◆ Brief ◆
The records are to be copied in their entirety, exactly as given.
--------
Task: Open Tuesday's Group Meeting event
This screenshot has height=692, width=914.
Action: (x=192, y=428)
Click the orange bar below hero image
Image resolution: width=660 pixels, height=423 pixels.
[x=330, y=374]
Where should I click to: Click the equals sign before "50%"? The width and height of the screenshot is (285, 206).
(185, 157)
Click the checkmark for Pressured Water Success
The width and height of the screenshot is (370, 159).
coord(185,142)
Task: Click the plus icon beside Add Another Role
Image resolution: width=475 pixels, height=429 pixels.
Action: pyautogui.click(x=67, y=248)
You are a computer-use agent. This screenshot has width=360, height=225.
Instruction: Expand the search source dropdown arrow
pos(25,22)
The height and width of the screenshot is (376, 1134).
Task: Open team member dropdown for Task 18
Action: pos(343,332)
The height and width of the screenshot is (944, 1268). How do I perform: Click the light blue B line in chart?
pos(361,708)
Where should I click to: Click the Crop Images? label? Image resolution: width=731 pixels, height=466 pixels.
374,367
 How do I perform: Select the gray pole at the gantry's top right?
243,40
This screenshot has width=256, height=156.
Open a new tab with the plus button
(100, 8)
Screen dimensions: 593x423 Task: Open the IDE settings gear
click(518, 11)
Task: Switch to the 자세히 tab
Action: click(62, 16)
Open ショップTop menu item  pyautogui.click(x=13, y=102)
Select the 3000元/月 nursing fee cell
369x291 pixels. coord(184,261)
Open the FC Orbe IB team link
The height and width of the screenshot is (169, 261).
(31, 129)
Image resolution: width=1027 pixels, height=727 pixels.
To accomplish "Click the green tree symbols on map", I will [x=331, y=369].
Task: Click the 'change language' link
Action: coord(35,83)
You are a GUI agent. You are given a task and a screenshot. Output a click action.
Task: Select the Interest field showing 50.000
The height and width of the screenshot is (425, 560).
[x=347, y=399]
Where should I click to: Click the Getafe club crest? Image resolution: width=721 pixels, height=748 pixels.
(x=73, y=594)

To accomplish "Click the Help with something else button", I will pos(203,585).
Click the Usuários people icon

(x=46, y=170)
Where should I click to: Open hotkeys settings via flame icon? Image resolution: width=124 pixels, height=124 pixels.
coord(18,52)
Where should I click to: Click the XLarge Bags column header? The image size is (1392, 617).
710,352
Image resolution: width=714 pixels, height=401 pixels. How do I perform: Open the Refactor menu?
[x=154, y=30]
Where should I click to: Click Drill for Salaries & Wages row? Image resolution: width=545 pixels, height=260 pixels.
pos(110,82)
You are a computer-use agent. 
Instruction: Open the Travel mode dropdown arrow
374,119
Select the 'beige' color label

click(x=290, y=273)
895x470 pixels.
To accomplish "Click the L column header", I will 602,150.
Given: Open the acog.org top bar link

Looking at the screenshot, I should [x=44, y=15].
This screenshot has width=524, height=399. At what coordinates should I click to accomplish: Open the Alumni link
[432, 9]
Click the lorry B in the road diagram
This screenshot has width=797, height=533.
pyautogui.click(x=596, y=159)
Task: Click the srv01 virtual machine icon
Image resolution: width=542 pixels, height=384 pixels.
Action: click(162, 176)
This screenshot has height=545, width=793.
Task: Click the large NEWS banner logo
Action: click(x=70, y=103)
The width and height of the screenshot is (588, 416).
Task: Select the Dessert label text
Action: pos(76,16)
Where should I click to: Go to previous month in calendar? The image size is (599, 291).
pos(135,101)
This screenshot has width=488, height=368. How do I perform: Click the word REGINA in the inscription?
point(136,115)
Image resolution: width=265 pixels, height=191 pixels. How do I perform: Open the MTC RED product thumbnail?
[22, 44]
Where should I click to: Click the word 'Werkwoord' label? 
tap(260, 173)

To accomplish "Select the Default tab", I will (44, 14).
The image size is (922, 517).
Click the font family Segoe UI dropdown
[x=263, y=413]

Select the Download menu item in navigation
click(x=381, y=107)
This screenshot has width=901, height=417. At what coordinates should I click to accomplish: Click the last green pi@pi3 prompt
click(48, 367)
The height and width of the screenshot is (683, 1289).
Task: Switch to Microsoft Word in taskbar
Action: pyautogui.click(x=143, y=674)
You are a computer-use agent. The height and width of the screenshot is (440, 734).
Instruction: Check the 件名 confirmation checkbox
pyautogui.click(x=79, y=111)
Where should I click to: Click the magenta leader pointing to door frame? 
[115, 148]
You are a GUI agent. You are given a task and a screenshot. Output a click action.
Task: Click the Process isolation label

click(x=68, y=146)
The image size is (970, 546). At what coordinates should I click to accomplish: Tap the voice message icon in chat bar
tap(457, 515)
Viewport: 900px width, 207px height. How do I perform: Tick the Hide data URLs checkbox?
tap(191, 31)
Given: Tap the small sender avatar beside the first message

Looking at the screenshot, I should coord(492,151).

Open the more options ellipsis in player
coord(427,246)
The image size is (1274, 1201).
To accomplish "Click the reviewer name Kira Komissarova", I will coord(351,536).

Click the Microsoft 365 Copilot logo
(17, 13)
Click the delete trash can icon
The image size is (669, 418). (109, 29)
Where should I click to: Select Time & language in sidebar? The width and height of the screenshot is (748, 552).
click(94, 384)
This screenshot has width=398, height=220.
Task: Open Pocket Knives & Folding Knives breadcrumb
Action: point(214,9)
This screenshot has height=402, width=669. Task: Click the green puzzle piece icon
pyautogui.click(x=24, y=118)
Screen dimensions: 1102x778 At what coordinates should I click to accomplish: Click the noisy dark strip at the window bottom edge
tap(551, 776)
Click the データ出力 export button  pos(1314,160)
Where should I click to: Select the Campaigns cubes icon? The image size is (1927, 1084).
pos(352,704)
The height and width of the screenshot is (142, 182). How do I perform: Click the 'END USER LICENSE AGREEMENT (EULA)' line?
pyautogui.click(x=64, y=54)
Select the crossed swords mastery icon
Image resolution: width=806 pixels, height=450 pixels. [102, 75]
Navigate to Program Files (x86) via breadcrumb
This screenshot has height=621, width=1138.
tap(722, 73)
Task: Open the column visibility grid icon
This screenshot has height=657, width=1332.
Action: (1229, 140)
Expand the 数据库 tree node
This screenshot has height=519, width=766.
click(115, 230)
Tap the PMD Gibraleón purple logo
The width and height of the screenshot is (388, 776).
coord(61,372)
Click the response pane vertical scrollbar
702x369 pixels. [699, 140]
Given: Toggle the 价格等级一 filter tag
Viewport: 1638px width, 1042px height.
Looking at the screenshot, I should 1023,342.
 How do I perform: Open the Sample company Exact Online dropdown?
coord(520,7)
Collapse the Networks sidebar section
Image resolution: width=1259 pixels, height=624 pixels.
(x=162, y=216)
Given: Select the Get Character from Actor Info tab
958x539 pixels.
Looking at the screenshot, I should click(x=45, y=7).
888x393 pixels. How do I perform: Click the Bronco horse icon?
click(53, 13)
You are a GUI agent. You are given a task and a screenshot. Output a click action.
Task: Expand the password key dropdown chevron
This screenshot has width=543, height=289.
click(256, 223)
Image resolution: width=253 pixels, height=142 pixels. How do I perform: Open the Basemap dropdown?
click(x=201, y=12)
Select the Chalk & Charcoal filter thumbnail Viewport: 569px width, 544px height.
--------
◆ Output for this task ◆
Task: Open Tuesday's Group Meeting event
This screenshot has height=692, width=914.
Action: (x=192, y=428)
Click the orange bar below hero image
Image resolution: width=660 pixels, height=423 pixels.
[x=330, y=374]
Where should I click to: Click the equals sign before "50%"? The width and height of the screenshot is (285, 206).
(185, 157)
Click the checkmark for Pressured Water Success
The width and height of the screenshot is (370, 159).
coord(185,142)
Task: Click the plus icon beside Add Another Role
Image resolution: width=475 pixels, height=429 pixels.
Action: pyautogui.click(x=67, y=248)
You are a computer-use agent. This screenshot has width=360, height=225.
Instruction: Expand the search source dropdown arrow
pos(25,22)
The height and width of the screenshot is (376, 1134).
Task: Open team member dropdown for Task 18
Action: pos(343,332)
The height and width of the screenshot is (944, 1268). How do I perform: Click the light blue B line in chart?
pos(361,708)
Where should I click to: Click the Crop Images? label? Image resolution: width=731 pixels, height=466 pixels.
374,367
 How do I perform: Select the gray pole at the gantry's top right?
243,40
This screenshot has width=256, height=156.
Open a new tab with the plus button
(100, 8)
Screen dimensions: 593x423 Task: Open the IDE settings gear
click(518, 11)
Task: Switch to the 자세히 tab
Action: click(62, 16)
Open ショップTop menu item  pyautogui.click(x=13, y=102)
Select the 3000元/月 nursing fee cell
369x291 pixels. coord(184,261)
Open the FC Orbe IB team link
The height and width of the screenshot is (169, 261).
(31, 129)
Image resolution: width=1027 pixels, height=727 pixels.
To accomplish "Click the green tree symbols on map", I will [x=331, y=369].
Task: Click the 'change language' link
Action: coord(35,83)
You are a GUI agent. You are given a task and a screenshot. Output a click action.
Task: Select the Interest field showing 50.000
The height and width of the screenshot is (425, 560).
[x=347, y=399]
Where should I click to: Click the Getafe club crest? Image resolution: width=721 pixels, height=748 pixels.
(x=73, y=594)

To accomplish "Click the Help with something else button", I will pos(203,585).
Click the Usuários people icon

(x=46, y=170)
Where should I click to: Open hotkeys settings via flame icon? Image resolution: width=124 pixels, height=124 pixels.
coord(18,52)
Where should I click to: Click the XLarge Bags column header? The image size is (1392, 617).
710,352
Image resolution: width=714 pixels, height=401 pixels. How do I perform: Open the Refactor menu?
[x=154, y=30]
Where should I click to: Click Drill for Salaries & Wages row? Image resolution: width=545 pixels, height=260 pixels.
pos(110,82)
You are a computer-use agent. 
Instruction: Open the Travel mode dropdown arrow
374,119
Select the 'beige' color label

click(x=290, y=273)
895x470 pixels.
To accomplish "Click the L column header", I will 602,150.
Given: Open the acog.org top bar link

Looking at the screenshot, I should [x=44, y=15].
This screenshot has width=524, height=399. At what coordinates should I click to accomplish: Open the Alumni link
[432, 9]
Click the lorry B in the road diagram
This screenshot has width=797, height=533.
pyautogui.click(x=596, y=159)
Task: Click the srv01 virtual machine icon
Image resolution: width=542 pixels, height=384 pixels.
Action: click(162, 176)
This screenshot has height=545, width=793.
Task: Click the large NEWS banner logo
Action: click(x=70, y=103)
The width and height of the screenshot is (588, 416).
Task: Select the Dessert label text
Action: pos(76,16)
Where should I click to: Go to previous month in calendar? The image size is (599, 291).
pos(135,101)
This screenshot has width=488, height=368. How do I perform: Click the word REGINA in the inscription?
point(136,115)
Image resolution: width=265 pixels, height=191 pixels. How do I perform: Open the MTC RED product thumbnail?
[22, 44]
Where should I click to: Click the word 'Werkwoord' label? 
tap(260, 173)

To accomplish "Select the Default tab", I will (44, 14).
The image size is (922, 517).
Click the font family Segoe UI dropdown
[x=263, y=413]

Select the Download menu item in navigation
click(x=381, y=107)
This screenshot has width=901, height=417. At what coordinates should I click to accomplish: Click the last green pi@pi3 prompt
click(48, 367)
The height and width of the screenshot is (683, 1289).
Task: Switch to Microsoft Word in taskbar
Action: pyautogui.click(x=143, y=674)
You are a computer-use agent. The height and width of the screenshot is (440, 734).
Instruction: Check the 件名 confirmation checkbox
pyautogui.click(x=79, y=111)
Where should I click to: Click the magenta leader pointing to door frame? 
[115, 148]
You are a GUI agent. You are given a task and a screenshot. Output a click action.
Task: Click the Process isolation label

click(x=68, y=146)
The image size is (970, 546). At what coordinates should I click to accomplish: Tap the voice message icon in chat bar
tap(457, 515)
Viewport: 900px width, 207px height. How do I perform: Tick the Hide data URLs checkbox?
tap(191, 31)
Given: Tap the small sender avatar beside the first message

Looking at the screenshot, I should coord(492,151).

Open the more options ellipsis in player
coord(427,246)
The image size is (1274, 1201).
To accomplish "Click the reviewer name Kira Komissarova", I will coord(351,536).

Click the Microsoft 365 Copilot logo
(17, 13)
Click the delete trash can icon
The image size is (669, 418). (109, 29)
Where should I click to: Select Time & language in sidebar? The width and height of the screenshot is (748, 552).
click(94, 384)
This screenshot has width=398, height=220.
Task: Open Pocket Knives & Folding Knives breadcrumb
Action: point(214,9)
This screenshot has height=402, width=669. Task: Click the green puzzle piece icon
pyautogui.click(x=24, y=118)
Screen dimensions: 1102x778 At what coordinates should I click to accomplish: Click the noisy dark strip at the window bottom edge
tap(551, 776)
Click the データ出力 export button  pos(1314,160)
Where should I click to: Select the Campaigns cubes icon? The image size is (1927, 1084).
pos(352,704)
The height and width of the screenshot is (142, 182). How do I perform: Click the 'END USER LICENSE AGREEMENT (EULA)' line?
pyautogui.click(x=64, y=54)
Select the crossed swords mastery icon
Image resolution: width=806 pixels, height=450 pixels. [102, 75]
Navigate to Program Files (x86) via breadcrumb
This screenshot has height=621, width=1138.
tap(722, 73)
Task: Open the column visibility grid icon
This screenshot has height=657, width=1332.
Action: (1229, 140)
Expand the 数据库 tree node
This screenshot has height=519, width=766.
click(115, 230)
Tap the PMD Gibraleón purple logo
The width and height of the screenshot is (388, 776).
coord(61,372)
Click the response pane vertical scrollbar
702x369 pixels. [699, 140]
Given: Toggle the 价格等级一 filter tag
Viewport: 1638px width, 1042px height.
Looking at the screenshot, I should 1023,342.
 How do I perform: Open the Sample company Exact Online dropdown?
coord(520,7)
Collapse the Networks sidebar section
Image resolution: width=1259 pixels, height=624 pixels.
(x=162, y=216)
Given: Select the Get Character from Actor Info tab
958x539 pixels.
Looking at the screenshot, I should click(x=45, y=7).
888x393 pixels. How do I perform: Click the Bronco horse icon?
click(53, 13)
You are a GUI agent. You are given a task and a screenshot. Output a click action.
Task: Expand the password key dropdown chevron
This screenshot has width=543, height=289.
click(256, 223)
Image resolution: width=253 pixels, height=142 pixels. How do I perform: Open the Basemap dropdown?
click(x=201, y=12)
Select the Chalk & Charcoal filter thumbnail Viewport: 569px width, 544px height.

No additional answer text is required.